▶ Opdracht
Zet het fragment over onderkoeling bij sporters voort en begin direct na de laatste zin.

▶ Gekozen fragment
Het hoeft niet altijd te vriezen om onderkoeld te raken, bij 10 graden boven nul kun je ook onderkoeld raken, door een harde wind, regen en te weinig kleding kan een sporter bij een langdurige inspanning onderkoeld raken.
Hoe koud kan of mag het zijn? En wie behoren tot de risico groep? Goed getrainde lopers hebben een snellere eindtijd dus minder lang aan de kou blootgesteld, hebben een goede glycogeenvoorraad en door de hogere mate van inspanning een grotere warmteproductie. Daar staat tegenover dat ze vaak minder lichaamsvet hebben, recreanten hebben een langere blootstelling aan de koude en minder warmteproductie. Zij hebben vaak weer meer vet.
Koolhydraatstapeling is van belang omdat bij lage bloedsuikerspiegels er een verhoogd risico is op onderkoeling. Vetverbranding kan verminderd zijn door de vasoconstrictie(vernauwing van de bloedvaten) onder invloed van kou, mensen met chronische aandoeningen zoals inspanningsastma, diabetes en hartaandoeningen lopen een verhoogd risico.

▶ Gegevensuittreksel
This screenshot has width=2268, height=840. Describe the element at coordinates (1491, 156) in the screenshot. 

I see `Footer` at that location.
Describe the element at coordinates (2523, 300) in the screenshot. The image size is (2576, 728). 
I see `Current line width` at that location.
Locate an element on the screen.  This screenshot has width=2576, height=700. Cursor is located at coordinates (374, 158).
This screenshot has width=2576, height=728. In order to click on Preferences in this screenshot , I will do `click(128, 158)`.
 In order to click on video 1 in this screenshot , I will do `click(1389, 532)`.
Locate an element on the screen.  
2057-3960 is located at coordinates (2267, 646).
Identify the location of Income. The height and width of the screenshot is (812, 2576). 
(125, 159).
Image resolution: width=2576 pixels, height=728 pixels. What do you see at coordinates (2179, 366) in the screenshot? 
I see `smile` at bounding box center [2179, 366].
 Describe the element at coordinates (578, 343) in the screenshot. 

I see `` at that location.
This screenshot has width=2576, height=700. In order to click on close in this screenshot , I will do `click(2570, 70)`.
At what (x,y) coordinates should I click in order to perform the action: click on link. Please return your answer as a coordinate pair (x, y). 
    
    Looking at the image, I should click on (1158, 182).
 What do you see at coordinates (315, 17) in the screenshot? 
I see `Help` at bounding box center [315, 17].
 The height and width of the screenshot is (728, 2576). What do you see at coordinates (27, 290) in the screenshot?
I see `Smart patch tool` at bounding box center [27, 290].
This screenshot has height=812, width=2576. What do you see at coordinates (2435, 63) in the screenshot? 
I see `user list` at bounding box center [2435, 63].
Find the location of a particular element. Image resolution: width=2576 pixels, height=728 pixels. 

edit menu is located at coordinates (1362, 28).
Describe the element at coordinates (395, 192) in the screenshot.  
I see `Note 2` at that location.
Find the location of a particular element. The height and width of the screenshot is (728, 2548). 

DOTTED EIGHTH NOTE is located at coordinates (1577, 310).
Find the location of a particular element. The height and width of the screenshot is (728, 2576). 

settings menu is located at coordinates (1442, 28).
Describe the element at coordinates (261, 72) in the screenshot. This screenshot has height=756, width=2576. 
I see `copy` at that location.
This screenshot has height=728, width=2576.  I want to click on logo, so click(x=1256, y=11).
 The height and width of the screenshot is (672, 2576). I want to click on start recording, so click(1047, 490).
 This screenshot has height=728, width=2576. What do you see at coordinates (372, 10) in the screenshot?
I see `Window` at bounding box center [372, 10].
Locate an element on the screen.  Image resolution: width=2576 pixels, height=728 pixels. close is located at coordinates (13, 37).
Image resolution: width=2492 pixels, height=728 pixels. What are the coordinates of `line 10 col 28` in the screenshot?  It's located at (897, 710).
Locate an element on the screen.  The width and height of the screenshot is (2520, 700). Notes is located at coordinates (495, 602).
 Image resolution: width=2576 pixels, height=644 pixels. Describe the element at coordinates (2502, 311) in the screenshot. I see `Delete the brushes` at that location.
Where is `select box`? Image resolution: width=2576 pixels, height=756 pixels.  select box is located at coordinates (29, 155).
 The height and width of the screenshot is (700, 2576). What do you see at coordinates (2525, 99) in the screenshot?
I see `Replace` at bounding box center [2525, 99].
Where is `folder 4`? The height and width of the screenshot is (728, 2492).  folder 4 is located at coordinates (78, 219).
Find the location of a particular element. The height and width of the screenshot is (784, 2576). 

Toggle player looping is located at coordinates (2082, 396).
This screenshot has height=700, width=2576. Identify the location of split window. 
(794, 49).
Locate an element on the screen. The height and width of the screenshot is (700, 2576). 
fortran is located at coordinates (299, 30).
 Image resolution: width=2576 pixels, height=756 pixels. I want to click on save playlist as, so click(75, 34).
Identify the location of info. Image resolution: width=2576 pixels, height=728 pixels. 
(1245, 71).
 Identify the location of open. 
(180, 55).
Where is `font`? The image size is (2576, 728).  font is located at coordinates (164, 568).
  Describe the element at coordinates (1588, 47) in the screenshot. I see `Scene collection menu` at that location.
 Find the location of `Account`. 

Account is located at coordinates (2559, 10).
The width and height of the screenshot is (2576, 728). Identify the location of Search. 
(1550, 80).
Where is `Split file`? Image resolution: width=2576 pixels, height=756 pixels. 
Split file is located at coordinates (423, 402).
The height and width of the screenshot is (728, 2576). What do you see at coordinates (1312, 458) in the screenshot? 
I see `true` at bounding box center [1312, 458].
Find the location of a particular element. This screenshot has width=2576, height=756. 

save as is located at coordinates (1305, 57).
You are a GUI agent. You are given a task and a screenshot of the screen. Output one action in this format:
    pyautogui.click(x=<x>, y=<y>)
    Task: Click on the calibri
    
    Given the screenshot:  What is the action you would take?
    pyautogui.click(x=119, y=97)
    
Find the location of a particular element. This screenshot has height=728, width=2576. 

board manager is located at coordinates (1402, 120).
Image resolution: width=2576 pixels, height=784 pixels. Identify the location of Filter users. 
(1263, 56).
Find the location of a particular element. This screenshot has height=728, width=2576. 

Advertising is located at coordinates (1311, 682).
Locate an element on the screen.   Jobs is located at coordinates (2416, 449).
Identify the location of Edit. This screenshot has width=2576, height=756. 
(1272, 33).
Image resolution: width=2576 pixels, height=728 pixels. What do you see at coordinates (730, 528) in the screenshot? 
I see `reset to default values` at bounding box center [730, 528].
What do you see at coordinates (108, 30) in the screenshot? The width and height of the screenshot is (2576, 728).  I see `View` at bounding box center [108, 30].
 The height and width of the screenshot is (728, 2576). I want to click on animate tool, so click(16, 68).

▶ Schriftelijk antwoord
Houd rekening met de wind, wanneer de temperatuur en wind gevoelstemperatuur beneden de – 10 graden zijn is het risico op bevriezing en onderkoeling groot.
We spreken over hypothermie (onderkoeling) wanneer de kerntemperatuur onder 35 graden zakt. De onderkoelde persoon is vaak verward en gedesoriënteerd, rilt en mist de fijne motoriek. Bij een temperatuur van -4 graden bevriest de huid, bij een 1ste graad bevriezing is de huid wit en gevoelloos en geeft een stekende pijn bij het opwarmen. Wanneer de huid roodblauw, opzwelt en blaren ontstaan is er sprake van een 2de graad verbranding, bevriezing bij 3de graad blijft de huid gevoelloos, ook bij het opwarmen. De verkleuring is blauwzwart en het weefsel sterft naar enkele dagen of weken af.